- Work required -
The whole listing below is to be returned without alteration.

- Entries supplied -
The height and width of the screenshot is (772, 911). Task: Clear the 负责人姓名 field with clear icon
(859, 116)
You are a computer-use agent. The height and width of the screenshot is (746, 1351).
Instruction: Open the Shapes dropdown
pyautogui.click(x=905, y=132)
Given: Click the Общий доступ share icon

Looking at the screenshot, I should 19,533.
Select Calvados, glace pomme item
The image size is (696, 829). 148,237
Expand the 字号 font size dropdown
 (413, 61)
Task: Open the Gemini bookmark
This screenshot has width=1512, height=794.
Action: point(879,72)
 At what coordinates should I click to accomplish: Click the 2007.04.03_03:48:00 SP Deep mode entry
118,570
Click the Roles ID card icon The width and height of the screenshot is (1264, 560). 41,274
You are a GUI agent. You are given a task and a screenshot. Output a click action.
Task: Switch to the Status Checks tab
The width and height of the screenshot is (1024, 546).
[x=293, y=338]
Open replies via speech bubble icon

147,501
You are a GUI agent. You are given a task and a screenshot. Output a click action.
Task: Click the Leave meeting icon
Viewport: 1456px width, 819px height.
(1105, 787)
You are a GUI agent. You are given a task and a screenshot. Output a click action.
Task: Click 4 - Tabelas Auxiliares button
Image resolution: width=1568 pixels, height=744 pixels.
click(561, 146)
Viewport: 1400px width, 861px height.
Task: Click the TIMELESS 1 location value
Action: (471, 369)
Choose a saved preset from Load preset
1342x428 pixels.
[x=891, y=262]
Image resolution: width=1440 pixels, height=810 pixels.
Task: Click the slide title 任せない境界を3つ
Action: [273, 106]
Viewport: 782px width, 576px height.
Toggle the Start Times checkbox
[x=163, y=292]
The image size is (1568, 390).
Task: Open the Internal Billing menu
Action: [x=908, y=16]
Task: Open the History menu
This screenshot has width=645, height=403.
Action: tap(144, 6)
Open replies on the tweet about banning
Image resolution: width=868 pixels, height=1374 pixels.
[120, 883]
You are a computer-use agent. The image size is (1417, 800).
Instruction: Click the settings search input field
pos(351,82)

- Task solution -
The height and width of the screenshot is (772, 911). Task: Clear the 负责人姓名 field with clear icon
(859, 116)
You are a computer-use agent. The height and width of the screenshot is (746, 1351).
Instruction: Open the Shapes dropdown
pyautogui.click(x=905, y=132)
Given: Click the Общий доступ share icon

Looking at the screenshot, I should 19,533.
Select Calvados, glace pomme item
The image size is (696, 829). 148,237
Expand the 字号 font size dropdown
 (413, 61)
Task: Open the Gemini bookmark
This screenshot has width=1512, height=794.
Action: point(879,72)
 At what coordinates should I click to accomplish: Click the 2007.04.03_03:48:00 SP Deep mode entry
118,570
Click the Roles ID card icon The width and height of the screenshot is (1264, 560). 41,274
You are a GUI agent. You are given a task and a screenshot. Output a click action.
Task: Switch to the Status Checks tab
The width and height of the screenshot is (1024, 546).
[x=293, y=338]
Open replies via speech bubble icon

147,501
You are a GUI agent. You are given a task and a screenshot. Output a click action.
Task: Click the Leave meeting icon
Viewport: 1456px width, 819px height.
(1105, 787)
You are a GUI agent. You are given a task and a screenshot. Output a click action.
Task: Click 4 - Tabelas Auxiliares button
Image resolution: width=1568 pixels, height=744 pixels.
click(561, 146)
Viewport: 1400px width, 861px height.
Task: Click the TIMELESS 1 location value
Action: (471, 369)
Choose a saved preset from Load preset
1342x428 pixels.
[x=891, y=262]
Image resolution: width=1440 pixels, height=810 pixels.
Task: Click the slide title 任せない境界を3つ
Action: [273, 106]
Viewport: 782px width, 576px height.
Toggle the Start Times checkbox
[x=163, y=292]
The image size is (1568, 390).
Task: Open the Internal Billing menu
Action: [x=908, y=16]
Task: Open the History menu
This screenshot has width=645, height=403.
Action: tap(144, 6)
Open replies on the tweet about banning
Image resolution: width=868 pixels, height=1374 pixels.
[120, 883]
You are a computer-use agent. The image size is (1417, 800).
Instruction: Click the settings search input field
pos(351,82)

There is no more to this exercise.